“Do you know the difference between mythology and history?’ asked Brahmananda. The lady expressed herself in a shrug. ‘Mythology is a set of lies that people rarely believe,’ Brahmananda said and paused. ‘And history?’ ‘A set of lies that people have agreed to believe.”
I have read a couple of books of Ashwin Sanghi before this one. I love the way he combines mythology, religion, and politics in the plot. It obviously takes a lot of research on his part, and the hard work shows in the breakneck speed of his books.
Keepers of Kaalchakra is no different. The book starts with some prominent world leaders getting killed mysteriously. In India, Vijay Sundaram, our protagonist, is a scientist. He is offered a lucrative job at Milesian Labs. He is not keen on joining, but circumstances force him to accept the offer. When he joins the lab, built-in forests of Dehradun, he notices some weird things. He talks with another colleague from the lab. Soon he realizes the real motive of the lab and unearths some secrets that can affect not only his life but also alter the course of humankind.
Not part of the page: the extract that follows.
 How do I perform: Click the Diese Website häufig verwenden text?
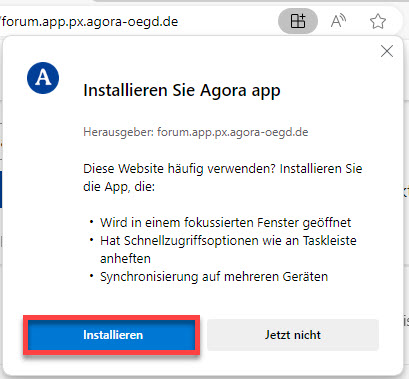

In this book, multiple stories run in parallel, happening all across the globe - India, Russia, Syria, Tibet, America, China, among others. Then there is a sage Brahmananda, whose boisterous conversations with various characters of the novel were quite engaging. Sometimes, it felt that the author has just put every research paper that he has read in this book.
This book does not have the usual grip, which was expected from an Ashwin Sanghi book. The abundance of scientific explanations dominates the actual plot. The book feels very dull during the explanation of some concepts of quantum science. No doubt, these parts reflect the depth of his research. It talks a lot about Hindu Mythology, Islam, and terrorism, but it fails to take prominence in the book. I must say, some of the concepts and facts mentioned in the book were very surprising and enlightening for me.